__ZADANIE__
Proszę przekształcić wszystkie poniższe dane w listę JSON złożoną z ciągów znaków, po jednym na każdy wiersz. Puste wiersze należy pominąć.

---- DOSTARCZONE DANE

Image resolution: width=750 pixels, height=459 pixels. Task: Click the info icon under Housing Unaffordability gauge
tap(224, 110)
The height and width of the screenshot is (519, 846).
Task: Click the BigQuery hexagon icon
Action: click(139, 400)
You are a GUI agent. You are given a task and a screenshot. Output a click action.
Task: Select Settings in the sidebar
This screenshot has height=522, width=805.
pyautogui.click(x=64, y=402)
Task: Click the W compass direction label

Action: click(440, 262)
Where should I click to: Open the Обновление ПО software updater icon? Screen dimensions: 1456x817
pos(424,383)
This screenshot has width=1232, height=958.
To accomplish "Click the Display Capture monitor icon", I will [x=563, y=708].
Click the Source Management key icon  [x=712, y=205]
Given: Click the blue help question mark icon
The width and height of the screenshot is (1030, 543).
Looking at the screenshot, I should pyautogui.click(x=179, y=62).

--------

__ODPOWIEDŹ PISEMNA__
[
  "Image resolution: width=750 pixels, height=459 pixels. Task: Click the info icon under Housing Unaffordability gauge",
  "tap(224, 110)",
  "The height and width of the screenshot is (519, 846).",
  "Task: Click the BigQuery hexagon icon",
  "Action: click(139, 400)",
  "You are a GUI agent. You are given a task and a screenshot. Output a click action.",
  "Task: Select Settings in the sidebar",
  "This screenshot has height=522, width=805.",
  "pyautogui.click(x=64, y=402)",
  "Task: Click the W compass direction label",
  "Action: click(440, 262)",
  "Where should I click to: Open the Обновление ПО software updater icon? Screen dimensions: 1456x817",
  "pos(424,383)",
  "This screenshot has width=1232, height=958.",
  "To accomplish \"Click the Display Capture monitor icon\", I will [x=563, y=708].",
  "Click the Source Management key icon  [x=712, y=205]",
  "Given: Click the blue help question mark icon",
  "The width and height of the screenshot is (1030, 543).",
  "Looking at the screenshot, I should pyautogui.click(x=179, y=62)."
]